>> begin Selected extract

# Extra Ammunition for your CCW



## alucard (Mar 4, 2007)

I was just curious about how much ammunition, one carries with him or her (I don't have an CCW licence)? An extra magazine or speedloader? Or just what you have loaded in the firearm?


----------



## bruce333 (Sep 1, 2006)

When I carry a semi-auto, just what is in the gun. If I have a revolver with me I'll carry a couple speed strips.

I've always got a pocket gun to back up the primary carry piece.:smt023


----------



## Revolver (Aug 26, 2006)

However much you want.


----------



## Mike Barham (Mar 30, 2006)

I normally carry one spare magazine. Open top mag carrier behind the weak hip.


----------



## milquetoast (Nov 25, 2006)

.45 auto - 1 spare mag
.38 snubby - 1 speed strip
Kel-Tec .32 - no extra ammo.

That sounds like the reverse of what I need, no? With a .45, I'm less likely to need extra ammo than with a .32. But, the only reason I carry a .32 is because I can't carry something bigger. If I had room for extra .32 ammo, I'd take the .38 snubby, and if I had room for more .38 ammo, I'd take the .45.


----------



## Old Padawan (Mar 16, 2007)

I allways carry one reload. Its a bit odd that if I carry a 12 round .40 cal I carry a spare mag totaling 24 rounds. If I carry a 6 shot revolver I carry 6 spare rounds.

>> end Selected extract
>> begin Recorded information

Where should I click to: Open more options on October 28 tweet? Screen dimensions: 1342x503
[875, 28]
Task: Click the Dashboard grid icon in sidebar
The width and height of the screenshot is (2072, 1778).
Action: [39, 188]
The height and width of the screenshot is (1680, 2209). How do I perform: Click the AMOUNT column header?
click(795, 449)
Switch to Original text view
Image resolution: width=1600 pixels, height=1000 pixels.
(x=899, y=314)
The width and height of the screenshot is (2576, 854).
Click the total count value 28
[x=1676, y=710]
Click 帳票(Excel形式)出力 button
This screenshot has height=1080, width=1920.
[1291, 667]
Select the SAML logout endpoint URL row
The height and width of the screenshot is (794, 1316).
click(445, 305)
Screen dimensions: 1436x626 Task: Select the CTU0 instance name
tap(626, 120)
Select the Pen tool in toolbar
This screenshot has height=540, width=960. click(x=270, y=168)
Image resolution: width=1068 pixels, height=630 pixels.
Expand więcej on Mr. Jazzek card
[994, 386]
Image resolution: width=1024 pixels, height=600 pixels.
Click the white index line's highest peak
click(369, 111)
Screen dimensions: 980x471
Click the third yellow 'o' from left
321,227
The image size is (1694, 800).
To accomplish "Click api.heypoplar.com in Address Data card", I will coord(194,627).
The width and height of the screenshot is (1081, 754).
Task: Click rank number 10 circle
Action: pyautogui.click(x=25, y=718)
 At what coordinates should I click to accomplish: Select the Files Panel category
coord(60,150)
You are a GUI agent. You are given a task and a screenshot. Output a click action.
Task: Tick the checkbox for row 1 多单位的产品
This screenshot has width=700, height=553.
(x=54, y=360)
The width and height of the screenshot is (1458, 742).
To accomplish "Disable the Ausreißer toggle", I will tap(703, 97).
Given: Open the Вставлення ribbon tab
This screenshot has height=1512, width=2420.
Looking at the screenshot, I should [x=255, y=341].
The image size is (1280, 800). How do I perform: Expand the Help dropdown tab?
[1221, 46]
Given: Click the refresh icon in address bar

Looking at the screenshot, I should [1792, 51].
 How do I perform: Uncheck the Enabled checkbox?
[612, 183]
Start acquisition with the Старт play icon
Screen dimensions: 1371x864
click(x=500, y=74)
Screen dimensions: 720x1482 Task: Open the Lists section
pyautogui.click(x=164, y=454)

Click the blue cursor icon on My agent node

>> end Recorded information

Direction
Continue the forum thread about carrying extra ammunition with a concealed weapon, starting after its last post.

Result of the exercise
----------



## Vom Kriege (May 5, 2006)

Typically one reload


----------



## Twolf (Jun 20, 2007)

I just load the max in my mag, my CC gun holds 10 rounds of 9mm. I don't think I'm gonna need more then that if I put most of the shots in the right place.


----------



## big dutchman (Jan 9, 2007)

two spare reloads for whatever i'm carrying. i have that whole paranoia thing going on...........


----------



## Guest (Jun 26, 2007)

I figure, if I walk down the street with no weapon,well,not too good. If I have a fully loaded weapon,(which I do) super! I guess one can never be too cautious.But if you let loose with just one round, right or wrong, you got some answerin ta dne or two clips + a back up, a running gun battle? Possible,I guess. A cwp is for the old 'in yer face' need. I carry for comfort as well. Just my opinion.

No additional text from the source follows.